To that end, Joseph Ravitch, an investment banker formerly at Goldman Sachs, and Jeffrey A. Sine, from UBS Warburg, have been working quietly for months to assemble a firm and a fund that would involve William Morris Endeavor and Mr. Emanuel. Prior to the merger, Goldman considered organizing a purchase of Endeavor. But a deteriorating economy, coupled with a growing sense that William Morris was vulnerable, led instead to talks — with Mr. Ravitch advising Endeavor — that resulted in the current merger.

(Neither Mr. Ravitch nor Mr. Sine returned calls for this article; Mr. Emanuel declined to be interviewed.)

But people who have been briefed on the financial enterprise said Mr. Ravitch expects to have it up and running this year, giving William Morris Endeavor access to perhaps the most sought-after commodity in show business: Fresh capital.

Too, Mr. Emanuel and Patrick Whitesell, a fellow co-chief of William Morris Endeavor, have been spending time, on the golf course and off, with Theodore J. Forstmann. A friend of both, the private investor controls IMG, a powerhouse sports and media agency that produces lucrative events like fashion shows and golf tournament programming.
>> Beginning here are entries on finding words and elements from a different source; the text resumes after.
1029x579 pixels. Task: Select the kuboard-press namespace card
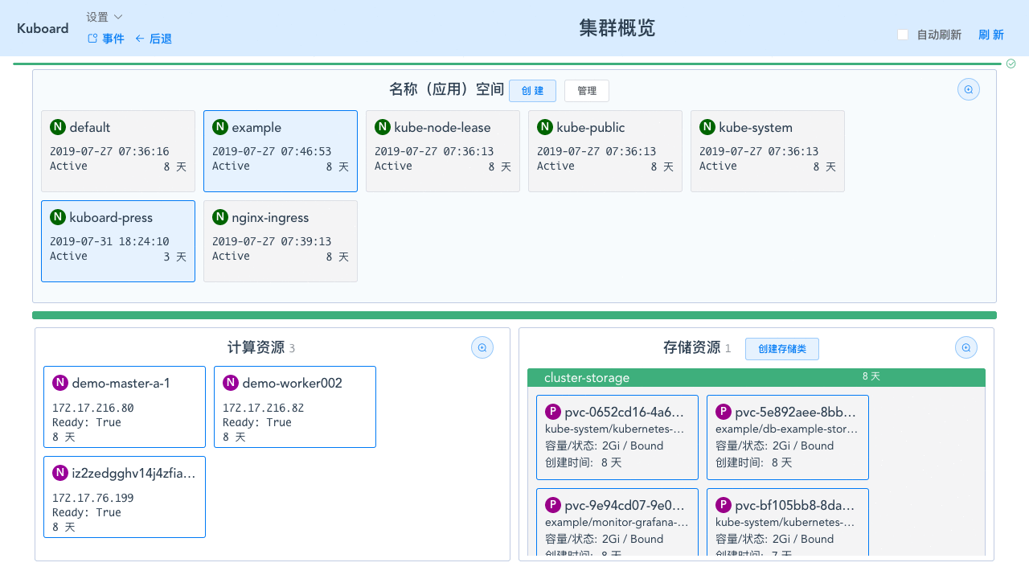[x=117, y=240]

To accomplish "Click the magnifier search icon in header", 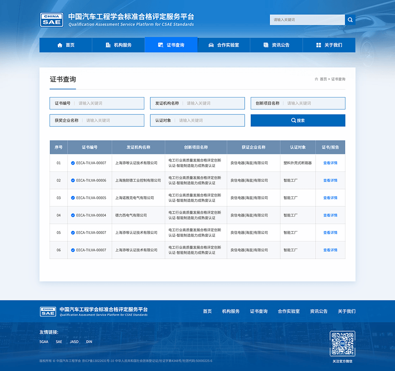I will [350, 20].
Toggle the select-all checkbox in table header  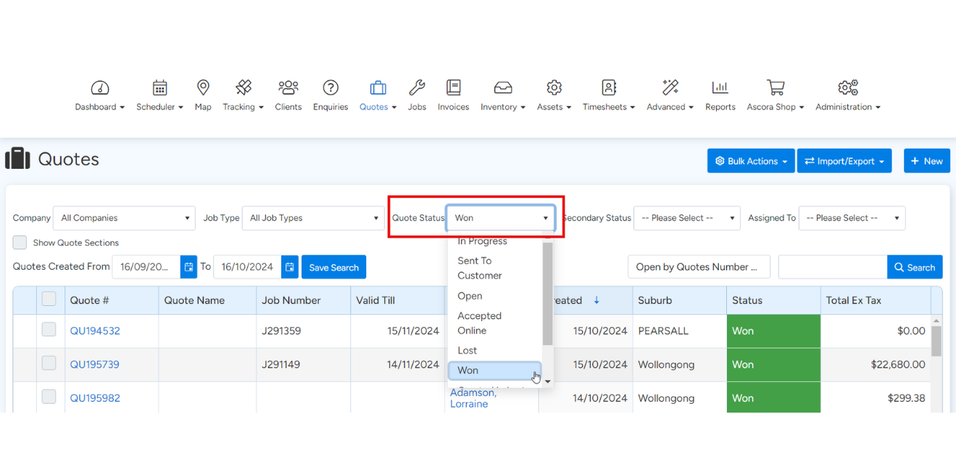click(x=49, y=299)
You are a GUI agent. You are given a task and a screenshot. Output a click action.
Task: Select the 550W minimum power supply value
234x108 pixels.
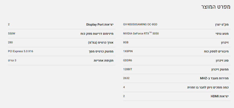coord(12,34)
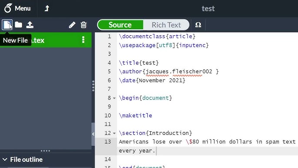Collapse the file sidebar with the chevron handle
The height and width of the screenshot is (168, 298).
93,134
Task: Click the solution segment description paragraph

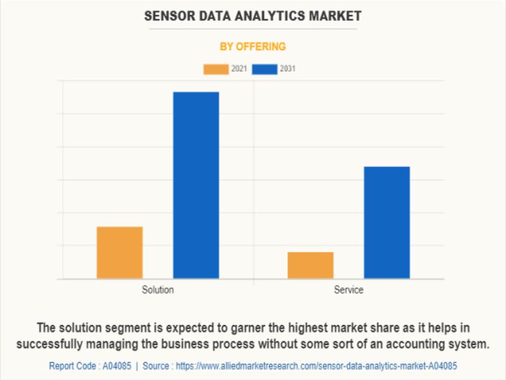Action: [253, 336]
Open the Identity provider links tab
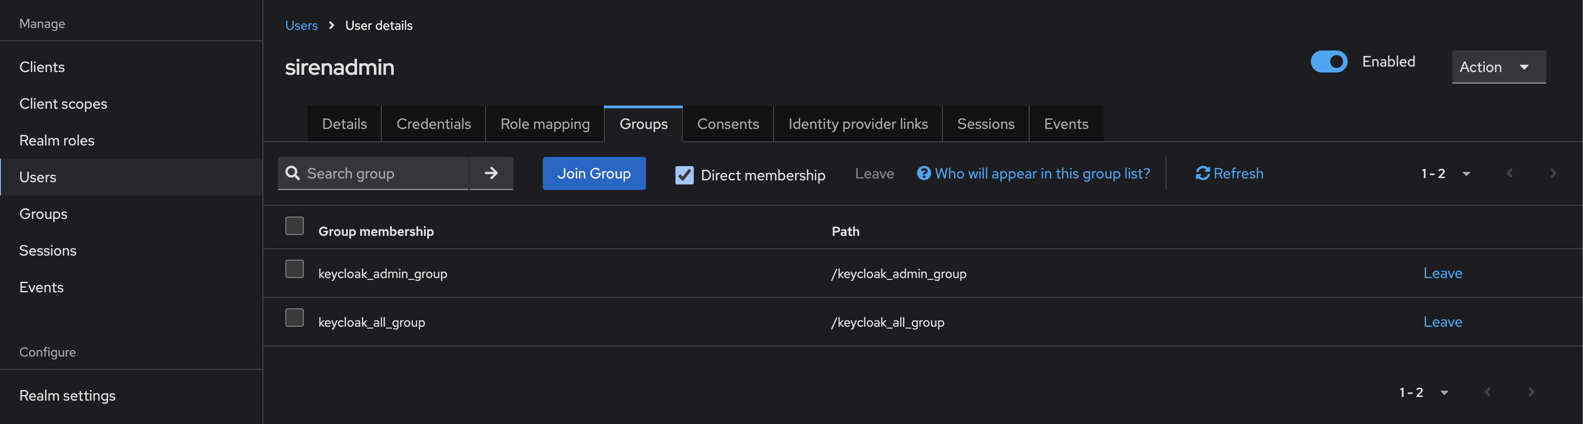Image resolution: width=1583 pixels, height=424 pixels. 857,124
Despite widespread speculation about an alliance or merger between the new agency and IMG, no formal ties are likely in the near future, according to people who are involved with each agency and spoke on condition of anonymity to avoid damaging relationships.

If past is prologue, Mr. Emanuel’s approach to growth will be anything but conventional.

Two years ago, in a speech at a gala for the Lab School of Washington and Baltimore, which presented him an award for outstanding achievers with learning disabilities, Mr. Emanuel described his idiosyncratic business style as being rooted in a struggle with dyslexia.

Captured in a video now posted on YouTube, a nervous Mr. Emanuel said that dyslexics, if they overcome their disability at all, do so by inventing a path of their own. The effort “actually provides them with insight to find inventive solutions to life and in business that others when they’re in those situations probably never find,” Mr. Emanuel said.

Mr. Emanuel boasted in the video that he now reads scripts for clients like Larry David and Martin Scorsese. More, even Mr. Scorsese would be at home in a state-of-the-art screening room in Mr. Emanuel’s house, purchased four years ago for $9.85 million, as a 10-year-old Endeavor was coming into its own. (As for that Fairfax district eviction, Mr. Emanuel, who had irked the landlord by trying to use his security deposit for his last month’s rent, moved out before any sheriff showed up.)

Mr. Emanuel’s dominance within Endeavor — universally acknowledged, though he had no formal title and shared control with three other members of a permanent governing group — was built around a client list that is unusually scattershot.

It includes those with long-time connections, like the writers John Altschuler and David Krinsky, a team who had started many years before at InterTalent and later helped produce the animated “King of the Hill,” and the actor-filmmaker Peter Berg, who was Mr. Emanuel’s roommate at Macalester College in Minnesota. They are matched by a roster of movie stars as eclectic as Mark Wahlberg, Michael Douglas and Sacha Baron Cohen. Then come writer-producers like Greg Daniels (“The Office”) and Aaron Sorkin (“The West Wing”), and a grab-bag of performers and media types whose common threat might simply be that they are interesting to know.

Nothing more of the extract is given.